WHAT YOU SHOULD DO:
Could you copy each line of the listing that holds "computer"?

DATA FOR THE TASK:
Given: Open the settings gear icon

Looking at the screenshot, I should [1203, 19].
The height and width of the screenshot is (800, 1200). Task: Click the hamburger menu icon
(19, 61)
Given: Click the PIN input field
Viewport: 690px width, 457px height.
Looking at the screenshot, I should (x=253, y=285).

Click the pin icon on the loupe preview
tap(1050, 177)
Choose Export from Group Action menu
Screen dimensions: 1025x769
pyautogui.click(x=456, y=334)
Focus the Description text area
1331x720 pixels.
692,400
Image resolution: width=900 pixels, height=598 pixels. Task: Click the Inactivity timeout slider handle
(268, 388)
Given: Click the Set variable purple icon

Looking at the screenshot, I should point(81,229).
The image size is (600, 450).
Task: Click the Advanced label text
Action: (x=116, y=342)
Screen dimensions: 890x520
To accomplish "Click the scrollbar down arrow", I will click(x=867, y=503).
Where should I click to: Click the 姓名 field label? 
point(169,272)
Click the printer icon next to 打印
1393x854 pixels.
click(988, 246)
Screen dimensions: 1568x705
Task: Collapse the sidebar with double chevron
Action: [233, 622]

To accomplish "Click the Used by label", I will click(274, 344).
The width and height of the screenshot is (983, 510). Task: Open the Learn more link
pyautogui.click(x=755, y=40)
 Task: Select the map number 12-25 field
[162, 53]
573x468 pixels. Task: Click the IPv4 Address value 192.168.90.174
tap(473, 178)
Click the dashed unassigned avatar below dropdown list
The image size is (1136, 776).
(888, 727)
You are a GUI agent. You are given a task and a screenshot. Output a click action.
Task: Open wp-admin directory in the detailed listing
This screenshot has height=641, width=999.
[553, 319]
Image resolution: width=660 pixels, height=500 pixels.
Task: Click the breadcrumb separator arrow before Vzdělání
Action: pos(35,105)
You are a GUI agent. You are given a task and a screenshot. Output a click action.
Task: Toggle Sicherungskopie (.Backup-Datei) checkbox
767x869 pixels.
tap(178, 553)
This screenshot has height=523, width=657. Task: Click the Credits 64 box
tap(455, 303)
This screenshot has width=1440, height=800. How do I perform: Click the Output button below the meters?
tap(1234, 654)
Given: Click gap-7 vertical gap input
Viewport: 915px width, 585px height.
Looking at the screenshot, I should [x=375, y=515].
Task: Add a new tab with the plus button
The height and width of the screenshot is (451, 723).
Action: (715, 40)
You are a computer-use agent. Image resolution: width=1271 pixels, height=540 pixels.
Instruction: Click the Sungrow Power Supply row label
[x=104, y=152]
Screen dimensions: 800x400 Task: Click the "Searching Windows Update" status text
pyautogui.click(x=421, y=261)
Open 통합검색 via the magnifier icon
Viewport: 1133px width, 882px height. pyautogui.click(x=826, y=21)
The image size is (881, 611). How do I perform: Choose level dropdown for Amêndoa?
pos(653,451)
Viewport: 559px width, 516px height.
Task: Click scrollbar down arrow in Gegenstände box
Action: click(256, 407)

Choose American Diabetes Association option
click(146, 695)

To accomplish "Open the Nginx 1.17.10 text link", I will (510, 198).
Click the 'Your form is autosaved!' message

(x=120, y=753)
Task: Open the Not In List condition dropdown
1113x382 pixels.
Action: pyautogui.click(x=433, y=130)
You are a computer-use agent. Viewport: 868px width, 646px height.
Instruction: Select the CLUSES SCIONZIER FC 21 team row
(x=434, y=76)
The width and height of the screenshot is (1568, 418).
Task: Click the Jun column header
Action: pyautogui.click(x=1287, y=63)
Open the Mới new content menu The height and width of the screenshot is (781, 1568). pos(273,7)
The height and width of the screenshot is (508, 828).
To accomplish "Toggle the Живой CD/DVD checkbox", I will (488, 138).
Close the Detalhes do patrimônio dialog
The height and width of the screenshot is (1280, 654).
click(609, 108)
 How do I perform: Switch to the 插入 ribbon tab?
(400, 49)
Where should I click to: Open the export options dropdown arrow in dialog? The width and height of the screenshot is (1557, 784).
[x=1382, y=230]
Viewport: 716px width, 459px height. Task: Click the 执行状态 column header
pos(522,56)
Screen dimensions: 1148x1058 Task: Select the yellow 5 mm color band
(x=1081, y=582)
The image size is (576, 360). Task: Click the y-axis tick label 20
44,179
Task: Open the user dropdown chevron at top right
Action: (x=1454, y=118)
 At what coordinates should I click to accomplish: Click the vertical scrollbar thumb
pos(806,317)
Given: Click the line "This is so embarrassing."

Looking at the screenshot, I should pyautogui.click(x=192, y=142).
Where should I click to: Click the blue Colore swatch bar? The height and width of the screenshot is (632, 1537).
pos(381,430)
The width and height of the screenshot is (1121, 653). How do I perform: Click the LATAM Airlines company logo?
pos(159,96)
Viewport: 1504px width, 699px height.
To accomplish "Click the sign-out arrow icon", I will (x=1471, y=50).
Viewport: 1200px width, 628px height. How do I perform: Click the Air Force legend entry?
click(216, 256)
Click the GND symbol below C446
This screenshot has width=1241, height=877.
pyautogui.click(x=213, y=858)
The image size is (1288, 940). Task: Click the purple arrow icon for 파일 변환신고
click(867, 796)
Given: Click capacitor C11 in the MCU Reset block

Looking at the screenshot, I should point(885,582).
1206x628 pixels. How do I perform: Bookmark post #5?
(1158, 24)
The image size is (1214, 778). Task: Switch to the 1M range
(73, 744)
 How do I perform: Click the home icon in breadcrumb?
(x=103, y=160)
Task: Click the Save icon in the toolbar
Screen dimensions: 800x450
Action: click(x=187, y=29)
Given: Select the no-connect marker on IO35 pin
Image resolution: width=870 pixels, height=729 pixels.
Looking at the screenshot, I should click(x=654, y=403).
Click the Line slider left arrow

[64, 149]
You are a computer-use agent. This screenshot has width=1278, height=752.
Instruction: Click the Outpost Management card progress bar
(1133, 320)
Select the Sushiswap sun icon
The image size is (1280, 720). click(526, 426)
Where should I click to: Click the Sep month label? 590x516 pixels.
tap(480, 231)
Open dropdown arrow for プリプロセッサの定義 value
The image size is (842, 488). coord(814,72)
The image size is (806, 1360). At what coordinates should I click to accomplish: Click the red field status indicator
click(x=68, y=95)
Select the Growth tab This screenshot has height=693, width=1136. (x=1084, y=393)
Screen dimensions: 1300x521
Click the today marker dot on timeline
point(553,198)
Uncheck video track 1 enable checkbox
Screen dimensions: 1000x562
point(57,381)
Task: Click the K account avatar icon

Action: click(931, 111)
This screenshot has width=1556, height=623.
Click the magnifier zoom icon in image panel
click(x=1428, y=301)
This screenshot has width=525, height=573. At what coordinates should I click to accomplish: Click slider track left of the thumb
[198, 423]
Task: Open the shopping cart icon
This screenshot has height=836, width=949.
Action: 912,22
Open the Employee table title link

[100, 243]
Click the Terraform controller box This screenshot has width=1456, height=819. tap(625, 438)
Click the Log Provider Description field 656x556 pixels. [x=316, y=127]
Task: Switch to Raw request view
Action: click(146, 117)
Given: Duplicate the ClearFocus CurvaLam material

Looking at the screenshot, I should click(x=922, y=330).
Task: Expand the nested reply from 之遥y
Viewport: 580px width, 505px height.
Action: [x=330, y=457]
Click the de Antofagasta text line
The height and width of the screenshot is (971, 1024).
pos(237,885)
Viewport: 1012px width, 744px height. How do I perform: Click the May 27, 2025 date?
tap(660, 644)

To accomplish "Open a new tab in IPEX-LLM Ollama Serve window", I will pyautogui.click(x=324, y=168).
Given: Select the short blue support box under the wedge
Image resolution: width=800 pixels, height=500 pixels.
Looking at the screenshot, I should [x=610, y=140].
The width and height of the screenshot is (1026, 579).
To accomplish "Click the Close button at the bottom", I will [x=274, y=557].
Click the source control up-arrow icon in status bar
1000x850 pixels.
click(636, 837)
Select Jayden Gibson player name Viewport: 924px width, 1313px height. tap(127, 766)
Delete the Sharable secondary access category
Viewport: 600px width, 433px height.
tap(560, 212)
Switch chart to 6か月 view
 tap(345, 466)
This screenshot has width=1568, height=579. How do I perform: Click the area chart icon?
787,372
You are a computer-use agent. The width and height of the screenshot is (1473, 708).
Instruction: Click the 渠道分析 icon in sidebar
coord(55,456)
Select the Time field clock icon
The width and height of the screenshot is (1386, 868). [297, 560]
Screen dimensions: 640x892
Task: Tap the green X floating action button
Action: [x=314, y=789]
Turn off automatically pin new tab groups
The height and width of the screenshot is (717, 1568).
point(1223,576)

WRITTEN RESPONSE:
You are a computer-use agent. Image resolution: width=1271 pixels, height=540 pixels.
You are a computer-use agent. Viewport: 868px width, 646px height.
You are a computer-use agent. This screenshot has width=1278, height=752.
You are a computer-use agent. The width and height of the screenshot is (1473, 708).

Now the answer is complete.